I don't qualify as an expert in metallurgy, but I routinely heat treat and temper steel, including P20 which is a 4130-4135 Chrome Moly often used for injection molds. Very similar to the steel alloys used for at least some scuba tanks.

In short to harden steel you need to heat it to the critical temperature, ~1250-1450F and then quench it or chill it rapidly. "As Quenched" will be as hard, and as brittle as that alloy can be made. After quenching the material is again heated to a temperature well below the critical temperature and cooled slowly. This is known as tempering or drawing. The higher the tempering temperature the "softer" the result will be.

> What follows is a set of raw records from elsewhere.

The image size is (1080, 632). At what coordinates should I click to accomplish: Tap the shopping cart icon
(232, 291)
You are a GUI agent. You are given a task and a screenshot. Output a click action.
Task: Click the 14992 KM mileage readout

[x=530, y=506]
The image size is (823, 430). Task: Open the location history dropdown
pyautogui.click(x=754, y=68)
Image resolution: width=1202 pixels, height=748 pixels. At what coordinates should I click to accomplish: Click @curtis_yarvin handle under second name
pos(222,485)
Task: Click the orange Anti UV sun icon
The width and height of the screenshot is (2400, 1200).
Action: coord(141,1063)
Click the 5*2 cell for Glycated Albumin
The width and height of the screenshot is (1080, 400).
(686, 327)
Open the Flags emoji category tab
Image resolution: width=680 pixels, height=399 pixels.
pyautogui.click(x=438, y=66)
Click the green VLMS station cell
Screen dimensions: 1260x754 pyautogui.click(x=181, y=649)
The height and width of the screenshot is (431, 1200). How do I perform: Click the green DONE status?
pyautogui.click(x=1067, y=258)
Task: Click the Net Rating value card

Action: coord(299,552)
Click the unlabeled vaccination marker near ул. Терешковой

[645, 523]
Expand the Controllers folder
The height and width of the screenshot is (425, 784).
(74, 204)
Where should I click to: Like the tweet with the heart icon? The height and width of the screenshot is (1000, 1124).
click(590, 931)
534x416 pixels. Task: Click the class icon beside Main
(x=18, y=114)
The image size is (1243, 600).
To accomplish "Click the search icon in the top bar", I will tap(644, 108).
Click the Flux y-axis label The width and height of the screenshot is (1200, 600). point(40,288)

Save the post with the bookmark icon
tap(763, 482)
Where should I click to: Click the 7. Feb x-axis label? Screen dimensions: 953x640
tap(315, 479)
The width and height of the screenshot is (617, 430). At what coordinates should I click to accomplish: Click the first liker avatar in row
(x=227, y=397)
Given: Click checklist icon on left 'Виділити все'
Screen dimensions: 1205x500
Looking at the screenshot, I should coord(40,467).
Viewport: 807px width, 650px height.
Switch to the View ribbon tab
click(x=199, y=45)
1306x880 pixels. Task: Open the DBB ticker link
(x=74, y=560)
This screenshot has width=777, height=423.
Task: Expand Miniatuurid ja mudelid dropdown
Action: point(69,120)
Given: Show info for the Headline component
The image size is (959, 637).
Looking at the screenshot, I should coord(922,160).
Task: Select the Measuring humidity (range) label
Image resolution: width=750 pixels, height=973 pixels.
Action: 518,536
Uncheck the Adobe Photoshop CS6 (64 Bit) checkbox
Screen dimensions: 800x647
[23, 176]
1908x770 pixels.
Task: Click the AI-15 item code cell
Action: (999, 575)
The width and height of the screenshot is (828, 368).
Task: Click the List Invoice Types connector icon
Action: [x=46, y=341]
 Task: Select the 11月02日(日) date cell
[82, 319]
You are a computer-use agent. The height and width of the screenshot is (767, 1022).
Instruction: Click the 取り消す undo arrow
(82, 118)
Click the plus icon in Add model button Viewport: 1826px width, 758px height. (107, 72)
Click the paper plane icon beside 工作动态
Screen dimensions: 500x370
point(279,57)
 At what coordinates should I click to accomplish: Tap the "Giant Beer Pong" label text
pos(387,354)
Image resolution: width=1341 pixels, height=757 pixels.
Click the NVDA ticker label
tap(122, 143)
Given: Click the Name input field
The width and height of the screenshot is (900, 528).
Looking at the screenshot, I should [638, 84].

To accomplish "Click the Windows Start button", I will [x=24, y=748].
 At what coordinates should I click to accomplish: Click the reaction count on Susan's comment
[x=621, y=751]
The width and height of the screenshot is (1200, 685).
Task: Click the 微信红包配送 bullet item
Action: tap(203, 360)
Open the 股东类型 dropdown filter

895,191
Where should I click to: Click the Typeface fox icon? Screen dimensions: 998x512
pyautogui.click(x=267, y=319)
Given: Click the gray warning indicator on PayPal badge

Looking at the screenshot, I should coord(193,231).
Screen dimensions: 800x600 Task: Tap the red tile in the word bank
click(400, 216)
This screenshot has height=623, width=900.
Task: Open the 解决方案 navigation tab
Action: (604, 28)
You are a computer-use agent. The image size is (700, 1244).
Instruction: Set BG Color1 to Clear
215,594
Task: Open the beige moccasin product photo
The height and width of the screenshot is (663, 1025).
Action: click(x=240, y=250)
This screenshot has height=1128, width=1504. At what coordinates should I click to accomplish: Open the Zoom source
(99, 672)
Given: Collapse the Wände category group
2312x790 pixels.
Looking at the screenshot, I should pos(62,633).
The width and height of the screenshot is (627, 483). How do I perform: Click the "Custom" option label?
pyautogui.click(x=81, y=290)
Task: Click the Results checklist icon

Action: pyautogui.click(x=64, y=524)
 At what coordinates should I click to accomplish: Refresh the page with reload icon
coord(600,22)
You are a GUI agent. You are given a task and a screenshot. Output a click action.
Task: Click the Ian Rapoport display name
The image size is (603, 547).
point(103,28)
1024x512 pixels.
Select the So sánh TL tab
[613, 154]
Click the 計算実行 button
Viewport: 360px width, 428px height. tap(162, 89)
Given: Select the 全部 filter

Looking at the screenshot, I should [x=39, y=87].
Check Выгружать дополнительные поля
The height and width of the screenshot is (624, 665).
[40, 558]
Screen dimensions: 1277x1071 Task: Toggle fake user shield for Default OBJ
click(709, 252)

Tempering essentially trades hardness for toughness, meaning less brittle, and more able to withstand loads with out rupture. If the Tempering temp is high enough, i.e the critical temperature, you will anneal or return the material to the soft state.

Ok, what does this mean for scuba tanks and "hot fills"?

Almost nothing. The lower end of the tempering range starts about 400F Heating to temps below this has no effect. Pretty hard to get your tanks to 400F at the fill station without building a fire under them. :)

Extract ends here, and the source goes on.